DESCRIPTION OF THE TASK
Each entry, as given, must be output unchanged.

GIVEN DATA
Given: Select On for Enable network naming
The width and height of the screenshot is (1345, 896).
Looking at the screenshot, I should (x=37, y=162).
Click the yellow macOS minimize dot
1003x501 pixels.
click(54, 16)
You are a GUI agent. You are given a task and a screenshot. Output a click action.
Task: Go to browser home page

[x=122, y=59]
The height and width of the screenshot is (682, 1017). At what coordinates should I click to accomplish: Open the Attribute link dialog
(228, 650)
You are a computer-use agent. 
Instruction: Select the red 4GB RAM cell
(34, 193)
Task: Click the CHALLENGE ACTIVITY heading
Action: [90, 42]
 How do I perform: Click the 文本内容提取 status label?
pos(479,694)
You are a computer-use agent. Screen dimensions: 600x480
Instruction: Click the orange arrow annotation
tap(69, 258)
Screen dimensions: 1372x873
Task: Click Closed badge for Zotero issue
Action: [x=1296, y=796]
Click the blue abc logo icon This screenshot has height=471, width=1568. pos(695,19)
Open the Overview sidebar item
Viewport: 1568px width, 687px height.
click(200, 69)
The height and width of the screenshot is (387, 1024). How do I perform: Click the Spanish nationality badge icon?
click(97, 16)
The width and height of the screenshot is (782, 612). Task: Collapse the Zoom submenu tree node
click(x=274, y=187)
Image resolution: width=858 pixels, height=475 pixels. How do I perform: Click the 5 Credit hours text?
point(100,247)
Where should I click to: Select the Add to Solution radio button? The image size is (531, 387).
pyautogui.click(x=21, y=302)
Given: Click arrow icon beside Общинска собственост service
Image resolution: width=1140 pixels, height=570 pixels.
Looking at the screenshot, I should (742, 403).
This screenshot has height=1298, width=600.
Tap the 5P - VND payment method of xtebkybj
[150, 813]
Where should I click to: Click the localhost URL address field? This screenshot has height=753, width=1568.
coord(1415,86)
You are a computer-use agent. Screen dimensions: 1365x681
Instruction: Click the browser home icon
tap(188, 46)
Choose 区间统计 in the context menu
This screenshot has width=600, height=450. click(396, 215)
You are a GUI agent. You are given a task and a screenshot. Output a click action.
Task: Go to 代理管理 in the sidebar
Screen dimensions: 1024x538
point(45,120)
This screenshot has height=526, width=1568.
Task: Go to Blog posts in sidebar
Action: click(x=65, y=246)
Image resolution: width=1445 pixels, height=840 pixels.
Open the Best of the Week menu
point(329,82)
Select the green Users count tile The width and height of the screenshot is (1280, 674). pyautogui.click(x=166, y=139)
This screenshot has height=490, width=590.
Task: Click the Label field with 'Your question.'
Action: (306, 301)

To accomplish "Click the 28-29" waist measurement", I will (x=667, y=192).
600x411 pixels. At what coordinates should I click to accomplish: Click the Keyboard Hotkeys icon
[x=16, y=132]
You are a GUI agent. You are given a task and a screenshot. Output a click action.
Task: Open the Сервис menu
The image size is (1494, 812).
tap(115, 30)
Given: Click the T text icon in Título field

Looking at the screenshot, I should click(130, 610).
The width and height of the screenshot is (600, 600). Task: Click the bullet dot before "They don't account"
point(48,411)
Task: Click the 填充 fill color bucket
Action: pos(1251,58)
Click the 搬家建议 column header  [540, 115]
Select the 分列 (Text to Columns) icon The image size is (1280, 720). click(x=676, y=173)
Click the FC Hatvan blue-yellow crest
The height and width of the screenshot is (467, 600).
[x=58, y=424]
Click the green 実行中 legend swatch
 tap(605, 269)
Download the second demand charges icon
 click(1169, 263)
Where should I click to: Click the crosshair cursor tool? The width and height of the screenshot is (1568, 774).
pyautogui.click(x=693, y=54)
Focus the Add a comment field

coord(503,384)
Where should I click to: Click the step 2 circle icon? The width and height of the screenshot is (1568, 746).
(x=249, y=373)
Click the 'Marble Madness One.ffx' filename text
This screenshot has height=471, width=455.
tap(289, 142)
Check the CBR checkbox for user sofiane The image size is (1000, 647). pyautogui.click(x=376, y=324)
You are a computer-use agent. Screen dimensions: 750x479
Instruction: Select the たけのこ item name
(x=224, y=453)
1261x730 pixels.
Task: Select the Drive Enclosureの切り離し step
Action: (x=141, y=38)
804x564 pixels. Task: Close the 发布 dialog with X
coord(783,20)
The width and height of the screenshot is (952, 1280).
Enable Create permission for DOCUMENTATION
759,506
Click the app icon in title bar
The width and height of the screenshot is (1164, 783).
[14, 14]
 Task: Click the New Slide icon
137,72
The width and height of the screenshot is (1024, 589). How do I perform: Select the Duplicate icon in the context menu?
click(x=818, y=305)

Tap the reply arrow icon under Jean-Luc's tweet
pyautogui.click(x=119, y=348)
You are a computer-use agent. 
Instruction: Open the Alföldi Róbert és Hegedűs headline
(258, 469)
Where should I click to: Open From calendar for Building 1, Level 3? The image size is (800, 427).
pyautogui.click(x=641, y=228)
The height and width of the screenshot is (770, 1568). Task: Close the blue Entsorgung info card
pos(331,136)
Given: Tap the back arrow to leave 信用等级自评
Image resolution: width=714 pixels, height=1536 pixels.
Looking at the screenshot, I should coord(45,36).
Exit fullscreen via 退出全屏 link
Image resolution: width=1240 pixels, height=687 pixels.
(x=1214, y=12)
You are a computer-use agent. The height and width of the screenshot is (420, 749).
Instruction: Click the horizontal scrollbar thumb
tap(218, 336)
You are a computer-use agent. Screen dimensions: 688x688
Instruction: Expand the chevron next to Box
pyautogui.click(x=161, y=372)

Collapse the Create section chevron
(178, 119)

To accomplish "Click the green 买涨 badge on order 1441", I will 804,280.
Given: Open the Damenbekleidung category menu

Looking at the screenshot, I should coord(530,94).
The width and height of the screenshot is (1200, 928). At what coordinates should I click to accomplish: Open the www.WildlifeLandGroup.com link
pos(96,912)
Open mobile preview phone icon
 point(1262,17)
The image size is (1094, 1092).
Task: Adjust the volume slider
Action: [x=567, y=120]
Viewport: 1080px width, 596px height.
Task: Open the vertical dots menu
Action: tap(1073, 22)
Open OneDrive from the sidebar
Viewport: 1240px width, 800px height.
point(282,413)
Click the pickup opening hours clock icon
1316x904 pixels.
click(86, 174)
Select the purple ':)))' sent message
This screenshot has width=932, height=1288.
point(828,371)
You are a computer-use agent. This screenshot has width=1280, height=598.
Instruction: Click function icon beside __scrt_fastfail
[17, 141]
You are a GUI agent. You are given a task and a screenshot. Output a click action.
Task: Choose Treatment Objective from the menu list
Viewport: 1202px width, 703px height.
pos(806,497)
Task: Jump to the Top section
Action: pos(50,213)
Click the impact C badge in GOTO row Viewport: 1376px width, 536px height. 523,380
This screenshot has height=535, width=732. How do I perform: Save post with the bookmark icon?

OUTPUT OF THE EXERCISE
Given: Select On for Enable network naming
The width and height of the screenshot is (1345, 896).
Looking at the screenshot, I should (x=37, y=162).
Click the yellow macOS minimize dot
1003x501 pixels.
click(54, 16)
You are a GUI agent. You are given a task and a screenshot. Output a click action.
Task: Go to browser home page

[x=122, y=59]
The height and width of the screenshot is (682, 1017). At what coordinates should I click to accomplish: Open the Attribute link dialog
(228, 650)
You are a computer-use agent. 
Instruction: Select the red 4GB RAM cell
(34, 193)
Task: Click the CHALLENGE ACTIVITY heading
Action: [90, 42]
 How do I perform: Click the 文本内容提取 status label?
pos(479,694)
You are a computer-use agent. Screen dimensions: 600x480
Instruction: Click the orange arrow annotation
tap(69, 258)
Screen dimensions: 1372x873
Task: Click Closed badge for Zotero issue
Action: [x=1296, y=796]
Click the blue abc logo icon This screenshot has height=471, width=1568. pos(695,19)
Open the Overview sidebar item
Viewport: 1568px width, 687px height.
click(200, 69)
The height and width of the screenshot is (387, 1024). How do I perform: Click the Spanish nationality badge icon?
click(97, 16)
The width and height of the screenshot is (782, 612). Task: Collapse the Zoom submenu tree node
click(x=274, y=187)
Image resolution: width=858 pixels, height=475 pixels. How do I perform: Click the 5 Credit hours text?
point(100,247)
Where should I click to: Select the Add to Solution radio button? The image size is (531, 387).
pyautogui.click(x=21, y=302)
Given: Click arrow icon beside Общинска собственост service
Image resolution: width=1140 pixels, height=570 pixels.
Looking at the screenshot, I should (742, 403).
This screenshot has height=1298, width=600.
Tap the 5P - VND payment method of xtebkybj
[150, 813]
Where should I click to: Click the localhost URL address field? This screenshot has height=753, width=1568.
coord(1415,86)
You are a computer-use agent. Screen dimensions: 1365x681
Instruction: Click the browser home icon
tap(188, 46)
Choose 区间统计 in the context menu
This screenshot has width=600, height=450. click(396, 215)
You are a GUI agent. You are given a task and a screenshot. Output a click action.
Task: Go to 代理管理 in the sidebar
Screen dimensions: 1024x538
point(45,120)
This screenshot has height=526, width=1568.
Task: Go to Blog posts in sidebar
Action: click(x=65, y=246)
Image resolution: width=1445 pixels, height=840 pixels.
Open the Best of the Week menu
point(329,82)
Select the green Users count tile The width and height of the screenshot is (1280, 674). pyautogui.click(x=166, y=139)
This screenshot has height=490, width=590.
Task: Click the Label field with 'Your question.'
Action: (306, 301)

To accomplish "Click the 28-29" waist measurement", I will (x=667, y=192).
600x411 pixels. At what coordinates should I click to accomplish: Click the Keyboard Hotkeys icon
[x=16, y=132]
You are a GUI agent. You are given a task and a screenshot. Output a click action.
Task: Open the Сервис menu
The image size is (1494, 812).
tap(115, 30)
Given: Click the T text icon in Título field

Looking at the screenshot, I should click(130, 610).
The width and height of the screenshot is (600, 600). Task: Click the bullet dot before "They don't account"
point(48,411)
Task: Click the 填充 fill color bucket
Action: pos(1251,58)
Click the 搬家建议 column header  [540, 115]
Select the 分列 (Text to Columns) icon The image size is (1280, 720). click(x=676, y=173)
Click the FC Hatvan blue-yellow crest
The height and width of the screenshot is (467, 600).
[x=58, y=424]
Click the green 実行中 legend swatch
 tap(605, 269)
Download the second demand charges icon
 click(1169, 263)
Where should I click to: Click the crosshair cursor tool? The width and height of the screenshot is (1568, 774).
pyautogui.click(x=693, y=54)
Focus the Add a comment field

coord(503,384)
Where should I click to: Click the step 2 circle icon? The width and height of the screenshot is (1568, 746).
(x=249, y=373)
Click the 'Marble Madness One.ffx' filename text
This screenshot has height=471, width=455.
tap(289, 142)
Check the CBR checkbox for user sofiane The image size is (1000, 647). pyautogui.click(x=376, y=324)
You are a computer-use agent. Screen dimensions: 750x479
Instruction: Select the たけのこ item name
(x=224, y=453)
1261x730 pixels.
Task: Select the Drive Enclosureの切り離し step
Action: (x=141, y=38)
804x564 pixels. Task: Close the 发布 dialog with X
coord(783,20)
The width and height of the screenshot is (952, 1280).
Enable Create permission for DOCUMENTATION
759,506
Click the app icon in title bar
The width and height of the screenshot is (1164, 783).
[14, 14]
 Task: Click the New Slide icon
137,72
The width and height of the screenshot is (1024, 589). How do I perform: Select the Duplicate icon in the context menu?
click(x=818, y=305)

Tap the reply arrow icon under Jean-Luc's tweet
pyautogui.click(x=119, y=348)
You are a computer-use agent. 
Instruction: Open the Alföldi Róbert és Hegedűs headline
(258, 469)
Where should I click to: Open From calendar for Building 1, Level 3? The image size is (800, 427).
pyautogui.click(x=641, y=228)
The height and width of the screenshot is (770, 1568). Task: Close the blue Entsorgung info card
pos(331,136)
Given: Tap the back arrow to leave 信用等级自评
Image resolution: width=714 pixels, height=1536 pixels.
Looking at the screenshot, I should coord(45,36).
Exit fullscreen via 退出全屏 link
Image resolution: width=1240 pixels, height=687 pixels.
(x=1214, y=12)
You are a computer-use agent. The height and width of the screenshot is (420, 749).
Instruction: Click the horizontal scrollbar thumb
tap(218, 336)
You are a computer-use agent. Screen dimensions: 688x688
Instruction: Expand the chevron next to Box
pyautogui.click(x=161, y=372)

Collapse the Create section chevron
(178, 119)

To accomplish "Click the green 买涨 badge on order 1441", I will 804,280.
Given: Open the Damenbekleidung category menu

Looking at the screenshot, I should coord(530,94).
The width and height of the screenshot is (1200, 928). At what coordinates should I click to accomplish: Open the www.WildlifeLandGroup.com link
pos(96,912)
Open mobile preview phone icon
 point(1262,17)
The image size is (1094, 1092).
Task: Adjust the volume slider
Action: [x=567, y=120]
Viewport: 1080px width, 596px height.
Task: Open the vertical dots menu
Action: tap(1073, 22)
Open OneDrive from the sidebar
Viewport: 1240px width, 800px height.
point(282,413)
Click the pickup opening hours clock icon
1316x904 pixels.
click(86, 174)
Select the purple ':)))' sent message
This screenshot has width=932, height=1288.
point(828,371)
You are a computer-use agent. This screenshot has width=1280, height=598.
Instruction: Click function icon beside __scrt_fastfail
[17, 141]
You are a GUI agent. You are given a task and a screenshot. Output a click action.
Task: Choose Treatment Objective from the menu list
Viewport: 1202px width, 703px height.
pos(806,497)
Task: Jump to the Top section
Action: pos(50,213)
Click the impact C badge in GOTO row Viewport: 1376px width, 536px height. 523,380
This screenshot has height=535, width=732. How do I perform: Save post with the bookmark icon?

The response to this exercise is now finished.